## [GIVEN REQUEST]
Find each line in the records that contains the string "image" with the same capitalization, and copy those lines.

## [TASK DATA]

====================

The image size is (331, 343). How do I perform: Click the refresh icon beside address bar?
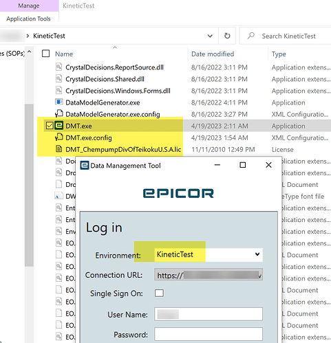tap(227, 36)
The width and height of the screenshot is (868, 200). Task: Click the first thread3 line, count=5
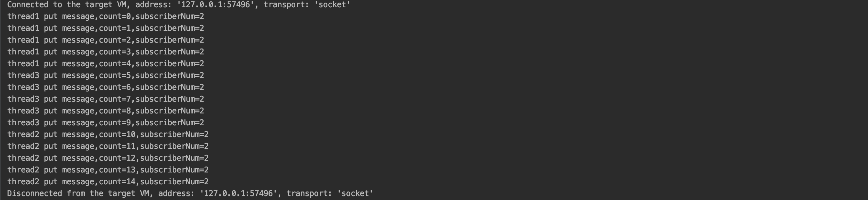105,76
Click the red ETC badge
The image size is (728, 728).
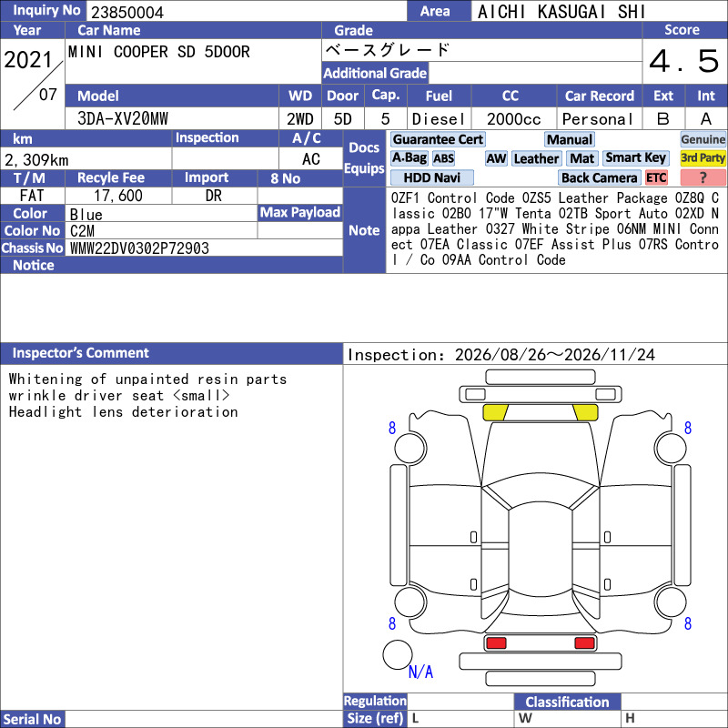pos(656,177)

====================

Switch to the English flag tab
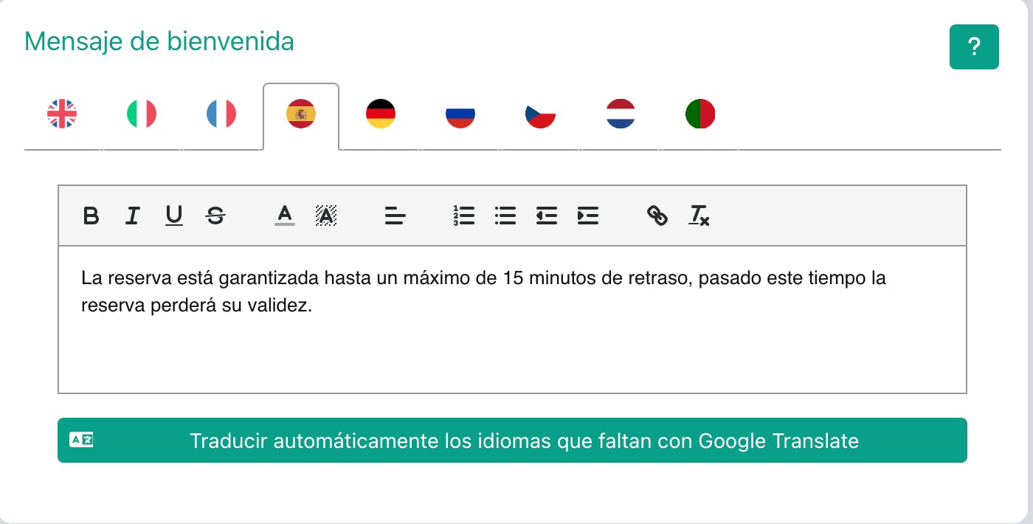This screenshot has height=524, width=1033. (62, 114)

====================

## [RESULT]
The image size is (331, 343). How do I perform: Click the refresh icon beside address bar?
The image size is (728, 728).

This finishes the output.